Ass tatts are BACK
Well, technically just below the back. In terms of style however, they’re as back as can be (did they ever leave?). George Kittle of the almost Super Bowl 54 champion 49ers (also my preseason pick to win it) recently revealed a tattoo of his college address on his dominant cheek (R), making this tight end’s tight end a bit tighter. You might not peg the guy as a beacon of style, but look at his wife, she’s a smokeshow. I was lucky enough to bump into this couple at a high class establishment above the Intercontinental hotel, which admittedly is well above my pay grade. At this point Applebee’s happy hour is above my pay grade as a grassroots independent blogger, so let me have this. Point is, this statistical superstar has proved there’s now a correlation between butt tattoos and hot wives. Although the correlation coefficient is miniscule, I know my male readers “r” desperate enough to get inked where they stink with this new info.
Speaking of BACKS….
...Late onset puberty in my mid-20’s has blessed me with very few hand jobs, but instead a handy discovery. It’s a fool-proof way for fools to evaluate the strength of a friendship. It’s simple:
If you ask a buddy to shave your back cabbage for you, and they do so without hesitation, then you’re “backed” by a loyal pal. It’s an embarrassing request and a daunting task deserving of a promotion from bachelor to best-man. Shoutout to the boys who completed the task for me in the past, and my mom that one time I was living at home and had a date. You’re all real ones.

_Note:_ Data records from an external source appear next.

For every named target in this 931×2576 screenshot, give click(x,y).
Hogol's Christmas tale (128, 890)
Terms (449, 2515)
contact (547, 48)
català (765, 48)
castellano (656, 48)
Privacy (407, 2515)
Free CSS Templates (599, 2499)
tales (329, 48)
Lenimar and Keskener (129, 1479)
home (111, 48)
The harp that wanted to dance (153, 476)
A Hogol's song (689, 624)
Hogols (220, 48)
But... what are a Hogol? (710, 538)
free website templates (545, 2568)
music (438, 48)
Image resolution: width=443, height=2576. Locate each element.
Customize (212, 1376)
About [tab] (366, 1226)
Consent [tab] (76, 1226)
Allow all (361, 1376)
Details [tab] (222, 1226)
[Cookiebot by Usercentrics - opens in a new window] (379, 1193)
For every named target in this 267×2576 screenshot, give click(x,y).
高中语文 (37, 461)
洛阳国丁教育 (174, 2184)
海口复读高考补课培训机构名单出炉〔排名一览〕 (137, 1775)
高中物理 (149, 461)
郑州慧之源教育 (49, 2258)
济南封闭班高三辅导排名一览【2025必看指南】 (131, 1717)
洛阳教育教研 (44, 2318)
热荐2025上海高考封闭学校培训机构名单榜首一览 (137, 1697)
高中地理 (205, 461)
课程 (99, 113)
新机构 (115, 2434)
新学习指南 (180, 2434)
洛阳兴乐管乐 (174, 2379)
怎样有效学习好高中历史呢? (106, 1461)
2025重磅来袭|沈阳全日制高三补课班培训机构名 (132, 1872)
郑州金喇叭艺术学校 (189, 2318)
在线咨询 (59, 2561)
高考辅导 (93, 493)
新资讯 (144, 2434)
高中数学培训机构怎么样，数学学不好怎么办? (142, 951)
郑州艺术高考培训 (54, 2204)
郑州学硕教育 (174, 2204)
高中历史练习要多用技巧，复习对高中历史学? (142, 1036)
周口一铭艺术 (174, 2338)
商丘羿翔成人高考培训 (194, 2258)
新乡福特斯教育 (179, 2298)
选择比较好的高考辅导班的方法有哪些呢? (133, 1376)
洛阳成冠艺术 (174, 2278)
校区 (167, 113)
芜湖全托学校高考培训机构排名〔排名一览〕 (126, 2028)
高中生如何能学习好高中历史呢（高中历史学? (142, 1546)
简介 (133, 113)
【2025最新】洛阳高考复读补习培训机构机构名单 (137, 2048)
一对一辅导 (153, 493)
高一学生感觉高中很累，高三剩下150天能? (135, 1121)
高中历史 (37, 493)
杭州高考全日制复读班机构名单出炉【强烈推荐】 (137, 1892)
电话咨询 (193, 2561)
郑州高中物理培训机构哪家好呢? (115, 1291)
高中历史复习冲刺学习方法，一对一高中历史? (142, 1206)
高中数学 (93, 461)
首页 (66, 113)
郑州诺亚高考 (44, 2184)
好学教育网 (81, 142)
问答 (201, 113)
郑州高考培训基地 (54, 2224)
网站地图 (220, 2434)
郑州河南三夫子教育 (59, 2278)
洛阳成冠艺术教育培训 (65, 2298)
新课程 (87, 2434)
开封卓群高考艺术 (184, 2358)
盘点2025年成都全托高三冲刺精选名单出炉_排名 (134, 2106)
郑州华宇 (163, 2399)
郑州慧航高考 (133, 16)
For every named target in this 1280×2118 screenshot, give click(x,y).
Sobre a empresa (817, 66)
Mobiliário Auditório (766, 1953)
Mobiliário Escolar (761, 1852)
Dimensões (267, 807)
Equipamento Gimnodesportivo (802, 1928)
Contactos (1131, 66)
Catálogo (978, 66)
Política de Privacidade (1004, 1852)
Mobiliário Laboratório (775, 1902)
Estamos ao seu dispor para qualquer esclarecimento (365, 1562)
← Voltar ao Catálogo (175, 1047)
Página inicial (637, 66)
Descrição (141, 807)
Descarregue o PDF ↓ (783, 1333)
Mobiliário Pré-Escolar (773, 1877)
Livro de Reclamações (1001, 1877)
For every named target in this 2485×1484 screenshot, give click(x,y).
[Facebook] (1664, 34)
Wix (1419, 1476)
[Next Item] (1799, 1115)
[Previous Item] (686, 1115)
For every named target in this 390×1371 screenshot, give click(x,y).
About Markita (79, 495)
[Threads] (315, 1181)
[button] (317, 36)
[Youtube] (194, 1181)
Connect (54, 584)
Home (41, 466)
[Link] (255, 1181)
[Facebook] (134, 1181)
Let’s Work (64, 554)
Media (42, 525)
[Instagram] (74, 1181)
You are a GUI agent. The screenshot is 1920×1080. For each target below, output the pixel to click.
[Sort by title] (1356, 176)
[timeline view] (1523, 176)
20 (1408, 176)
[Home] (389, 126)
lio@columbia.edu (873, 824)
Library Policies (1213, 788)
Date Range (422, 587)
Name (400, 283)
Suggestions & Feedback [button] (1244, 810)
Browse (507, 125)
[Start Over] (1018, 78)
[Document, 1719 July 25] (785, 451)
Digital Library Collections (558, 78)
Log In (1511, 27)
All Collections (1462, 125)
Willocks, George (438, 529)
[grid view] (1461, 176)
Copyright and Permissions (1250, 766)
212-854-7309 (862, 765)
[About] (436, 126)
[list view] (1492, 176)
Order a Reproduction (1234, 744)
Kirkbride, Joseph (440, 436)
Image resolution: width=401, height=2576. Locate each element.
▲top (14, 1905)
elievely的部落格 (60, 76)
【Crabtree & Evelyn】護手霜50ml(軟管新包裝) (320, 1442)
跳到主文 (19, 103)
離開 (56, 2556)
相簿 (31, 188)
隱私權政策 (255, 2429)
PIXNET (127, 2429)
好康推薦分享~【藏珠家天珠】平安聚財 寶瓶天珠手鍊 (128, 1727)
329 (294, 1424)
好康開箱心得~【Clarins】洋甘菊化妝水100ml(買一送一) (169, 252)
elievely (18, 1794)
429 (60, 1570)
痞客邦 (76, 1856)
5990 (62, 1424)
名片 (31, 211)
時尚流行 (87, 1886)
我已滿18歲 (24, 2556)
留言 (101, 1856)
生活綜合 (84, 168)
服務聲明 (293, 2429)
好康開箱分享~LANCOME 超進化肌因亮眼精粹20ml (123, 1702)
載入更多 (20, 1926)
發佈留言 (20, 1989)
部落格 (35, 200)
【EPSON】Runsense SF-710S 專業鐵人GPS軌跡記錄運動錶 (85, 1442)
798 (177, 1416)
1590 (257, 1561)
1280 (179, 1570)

Note: The same applies to a request for shaving chest lettuce (all though the data is not as definitive as the back request), but NOT ass grass. There’s a strict cutoff at the waistline. I don’t make the rules.
Another note: Apologies for the talk about body hair, but it seems like Manscaped sponsors just about every influencer, so this is me doing everything I can to get my hands on promocode “Goose20” for 15% off the Lawnmower 2.0. As mentioned above, I can barely afford $1 Bahama Mamas at my favorite neighborhood eatery.